◆ What the exercise asks ◆
Reproduce the records exactly. Leave the pictures out.

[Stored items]

************

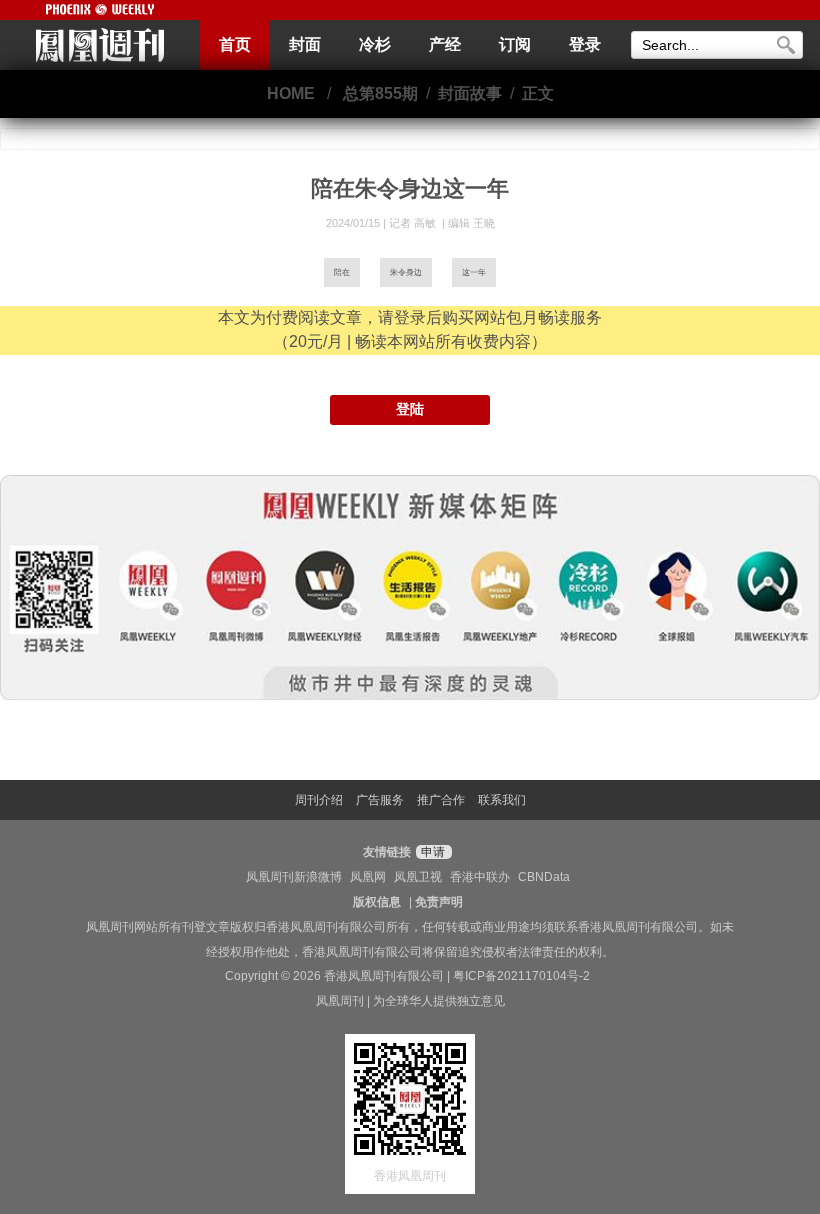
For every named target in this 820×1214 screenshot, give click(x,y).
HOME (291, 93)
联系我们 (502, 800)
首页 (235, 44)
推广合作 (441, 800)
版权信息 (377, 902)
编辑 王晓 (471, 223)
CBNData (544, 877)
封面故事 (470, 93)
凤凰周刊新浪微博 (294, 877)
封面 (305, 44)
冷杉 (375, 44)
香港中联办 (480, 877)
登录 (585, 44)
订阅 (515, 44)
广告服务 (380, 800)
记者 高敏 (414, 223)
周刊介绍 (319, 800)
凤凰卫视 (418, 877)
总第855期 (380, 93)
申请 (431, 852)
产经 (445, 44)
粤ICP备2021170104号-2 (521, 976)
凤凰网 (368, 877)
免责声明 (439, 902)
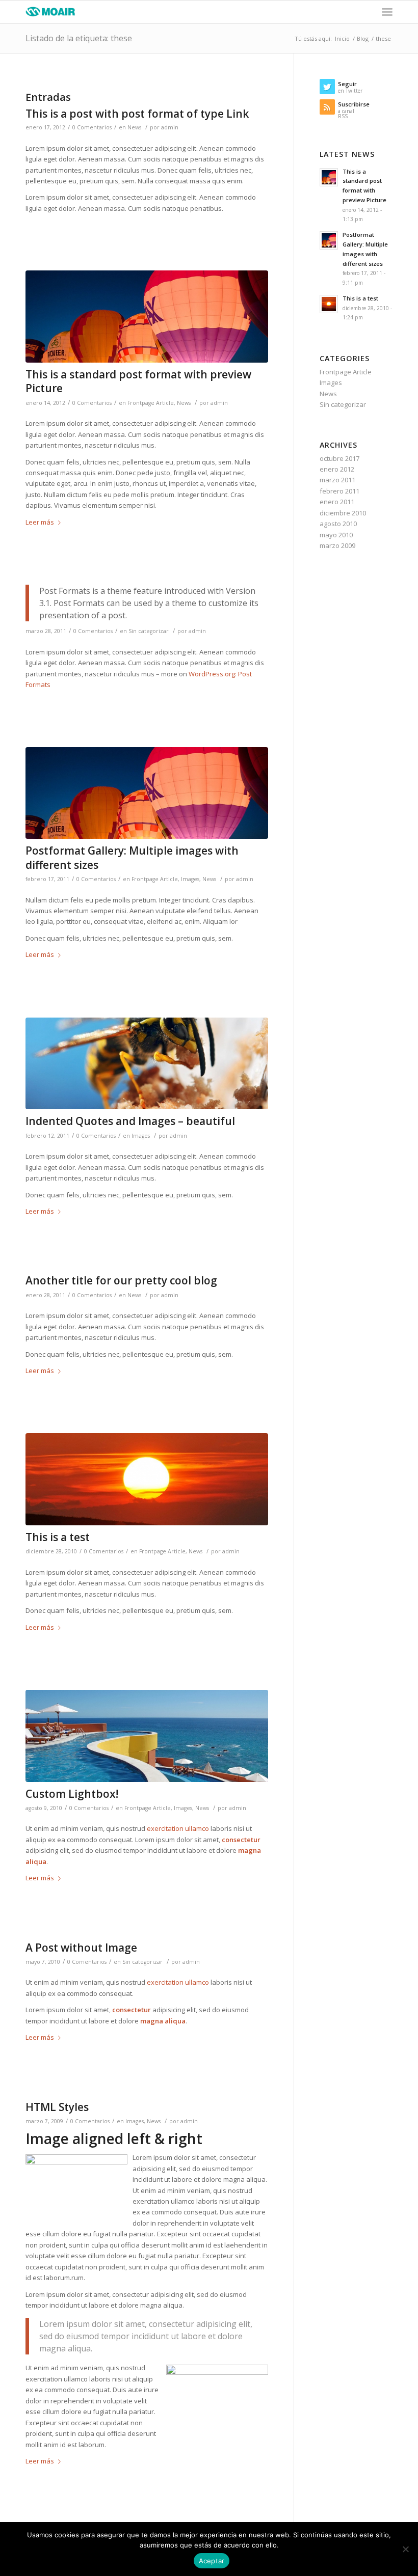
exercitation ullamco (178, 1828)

************

◆ Your solution ◆
For every named target in this 820×1214 screenshot, give click(x,y).
HOME (291, 93)
联系我们 (502, 800)
首页 (235, 44)
推广合作 (441, 800)
版权信息 (377, 902)
编辑 王晓 (471, 223)
CBNData (544, 877)
封面故事 (470, 93)
凤凰周刊新浪微博 (294, 877)
封面 (305, 44)
冷杉 (375, 44)
香港中联办 (480, 877)
登录 (585, 44)
订阅 (515, 44)
广告服务 (380, 800)
记者 高敏 (414, 223)
周刊介绍 (319, 800)
凤凰卫视 (418, 877)
总第855期 (380, 93)
申请 (431, 852)
产经 (445, 44)
粤ICP备2021170104号-2 (521, 976)
凤凰网 (368, 877)
免责声明 (439, 902)
exercitation ullamco (178, 1828)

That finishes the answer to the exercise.